**WORK REQUIRED**
For the entries below, repeat exactly each line starting with the one that contains "Click the search text input field" and going on through the one that contains "The width and", and no others.

**MATERIAL PROVIDED**
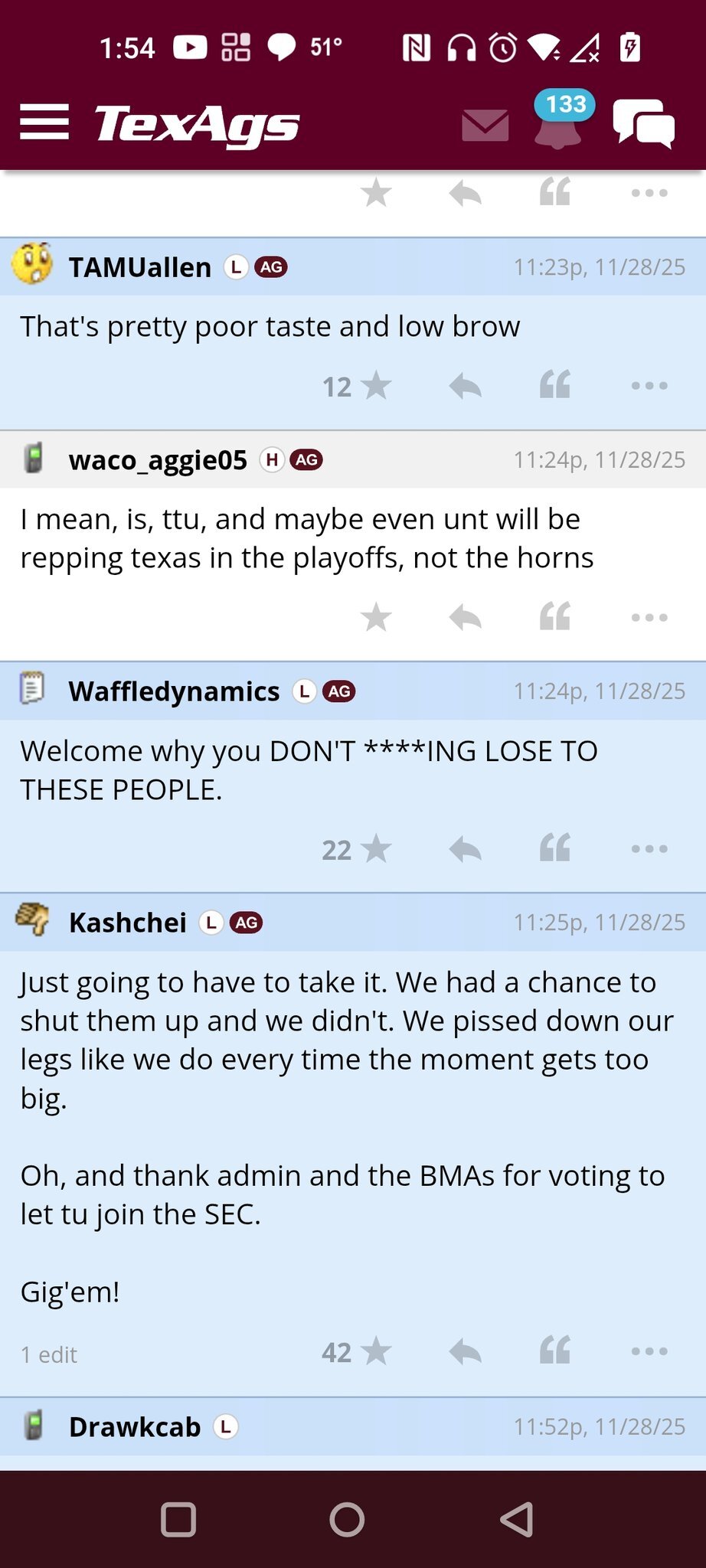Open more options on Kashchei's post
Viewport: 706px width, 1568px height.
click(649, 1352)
---
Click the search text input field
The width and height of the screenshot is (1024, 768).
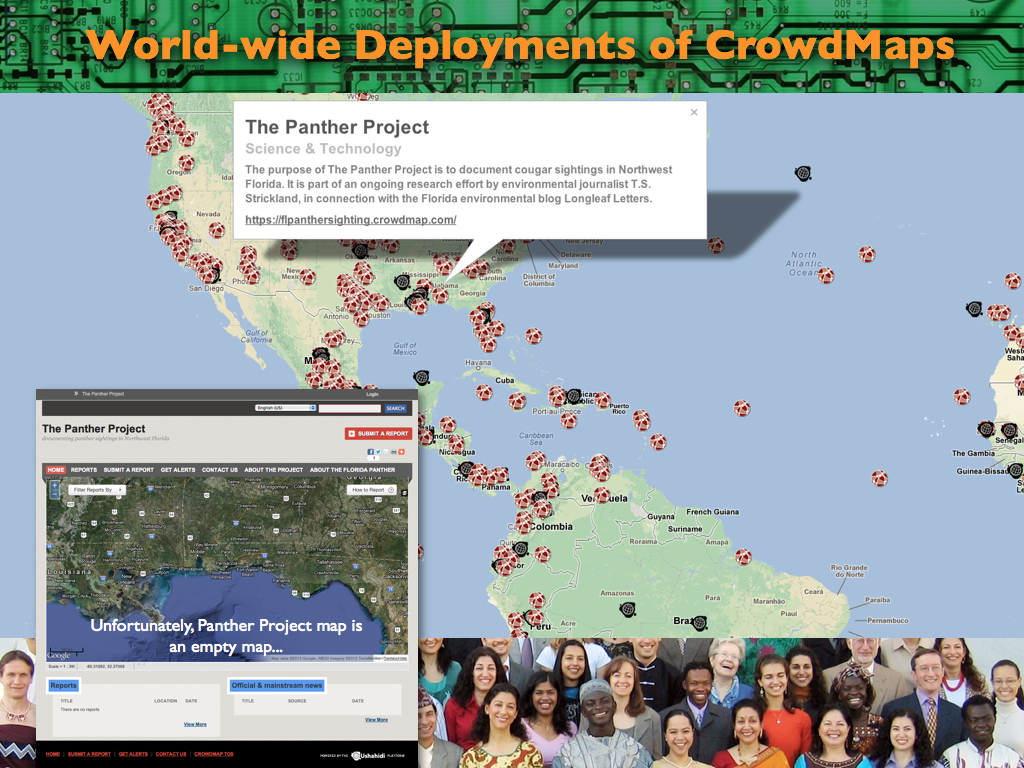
* * *
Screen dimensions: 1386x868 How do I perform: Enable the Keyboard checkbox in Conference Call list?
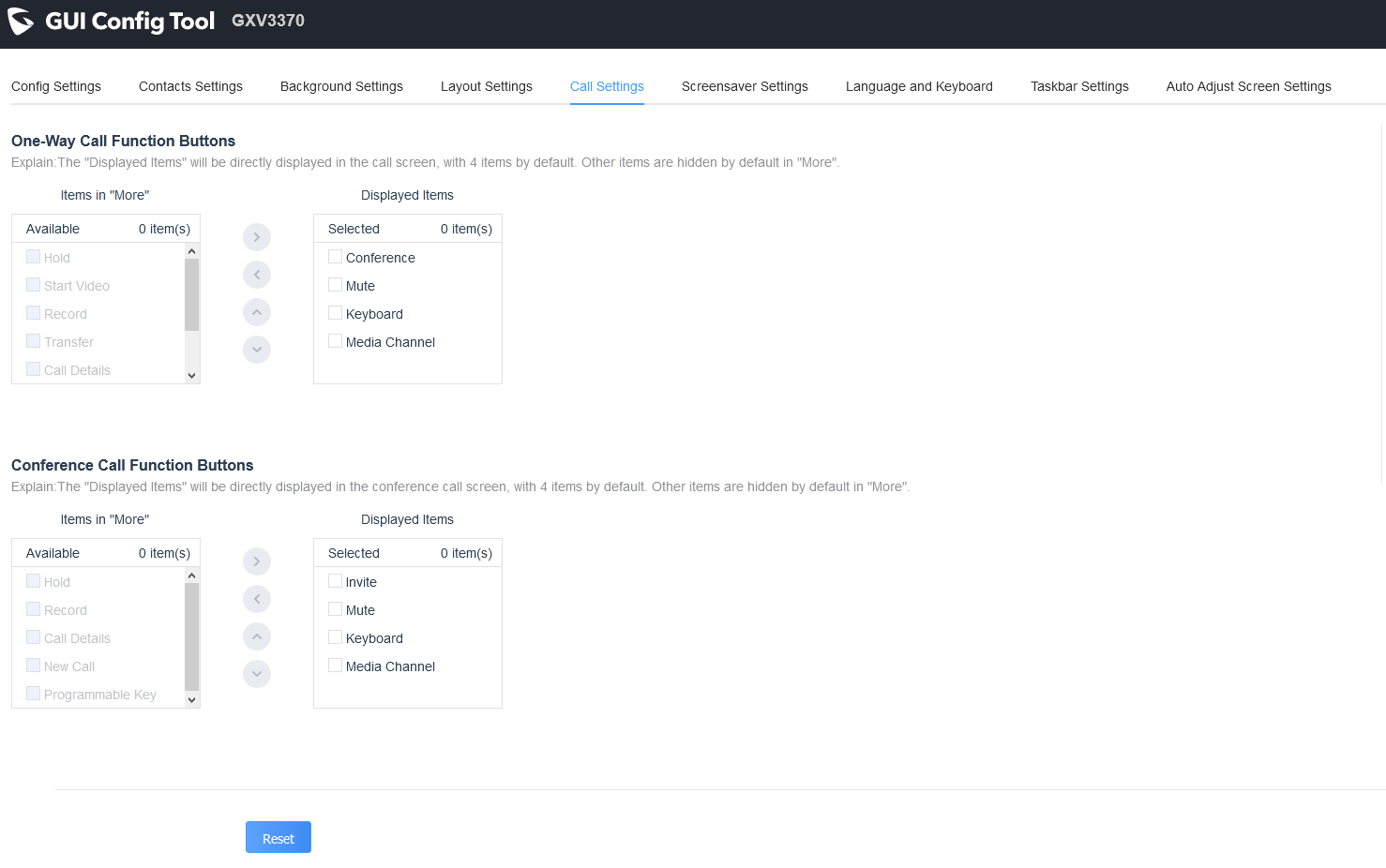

**ANSWER FOR THE TASK**
Click the search text input field
The width and height of the screenshot is (1024, 768).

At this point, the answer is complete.